Section 4. Secretary-Treasurer. The Secretary-
Treasurer shall act as clerk at all meetings of the Board of Directors and of the Executive Committee and shall record all votes and the minutes of all proceedings; have custody of the corporate funds and shall keep accurate accounts of receipts and disbursements in books to be maintained by him for such purpose; and perform such other duties as may be prescribed from time to time by the Board of Directors, Executive Committee or the President. The Board of Directors and Executive Committee, at any meeting, may designate any of their number, except the President or Acting President, to act as temporary secretary in the absence of the Secretary-Treasurer.

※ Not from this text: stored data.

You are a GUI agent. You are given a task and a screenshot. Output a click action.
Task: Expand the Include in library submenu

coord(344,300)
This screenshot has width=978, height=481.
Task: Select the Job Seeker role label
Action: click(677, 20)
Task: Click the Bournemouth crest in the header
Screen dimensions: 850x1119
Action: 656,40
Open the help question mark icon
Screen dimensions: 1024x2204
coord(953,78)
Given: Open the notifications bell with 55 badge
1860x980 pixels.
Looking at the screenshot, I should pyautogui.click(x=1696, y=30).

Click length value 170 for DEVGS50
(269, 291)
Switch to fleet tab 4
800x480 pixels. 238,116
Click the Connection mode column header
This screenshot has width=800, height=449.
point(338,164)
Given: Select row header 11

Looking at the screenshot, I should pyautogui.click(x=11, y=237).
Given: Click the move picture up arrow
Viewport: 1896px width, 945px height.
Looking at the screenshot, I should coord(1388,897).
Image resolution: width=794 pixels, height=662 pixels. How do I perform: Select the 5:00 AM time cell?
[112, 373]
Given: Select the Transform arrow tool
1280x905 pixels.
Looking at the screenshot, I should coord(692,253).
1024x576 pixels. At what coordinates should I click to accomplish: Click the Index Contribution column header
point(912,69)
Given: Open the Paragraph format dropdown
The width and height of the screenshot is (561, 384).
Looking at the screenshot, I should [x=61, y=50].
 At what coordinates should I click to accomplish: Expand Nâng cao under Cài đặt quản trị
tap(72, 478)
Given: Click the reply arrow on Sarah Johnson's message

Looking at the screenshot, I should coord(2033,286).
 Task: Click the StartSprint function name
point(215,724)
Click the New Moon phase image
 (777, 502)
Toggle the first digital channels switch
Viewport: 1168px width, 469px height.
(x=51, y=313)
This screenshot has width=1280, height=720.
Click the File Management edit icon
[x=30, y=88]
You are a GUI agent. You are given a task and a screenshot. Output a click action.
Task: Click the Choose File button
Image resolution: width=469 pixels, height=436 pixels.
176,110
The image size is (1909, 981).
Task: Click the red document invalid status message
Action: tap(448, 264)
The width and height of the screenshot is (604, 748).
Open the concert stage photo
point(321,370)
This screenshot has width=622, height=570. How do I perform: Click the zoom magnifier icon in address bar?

Section 5. Executive Director. The Executive Director shall perform the duties described in the written position description prepared by the Executive Committee, and approved by the Board of Directors.
Section 6. Historian. The Historian is a special appointment made by the President. The duty of the Historian is to keep an accurate record of the Association’s history for entry into the archives in a way that enlivens the richness and diversity of our organization for the future.
ARTICLE VII: BOARD OF DIRECTORS.
Section 1. Management. The property, business, and affairs of the Association shall be controlled and managed by a Board of Directors.
Section 2. Composition. The Board of Directors shall consist of the President, the President-Elect, the National Vice President, three Regional Vice Presidents, two representatives elected by plurality vote of the Management & Sales Council members (who shall be Management & Sales Council members), two representatives elected by plurality vote of the Allied Industry Council members (who shall be Allied Industry Council members) and the Marketing & Promotion Advisory Board Chairperson. The Secretary-Treasurer is not a director, but may attend meetings of the directors and participate in discussions.
Section 3. Term. Each Officer shall serve as a Director. The Directors elected by the Management & Sales Council members and the Allied Industry Council members, pursuant to Section 2 of this Article, each shall serve for a term of one (1) year and be eligible for re-election for one (1) additional year.
Section 4. Quorum. Seven members of the Board of Directors shall constitute a quorum.
Section 5. Vacancy. Whenever any vacancy of the members of the Board of Directors not an Officer in the organization shall occur due to death, resignation, removal or otherwise, a majority of the remaining Directors, even if less than a quorum, may appoint a successor to serve for the unexpired term of the Director whose place is vacant. Vacancy of an Office shall be governed by Article V, Section 6.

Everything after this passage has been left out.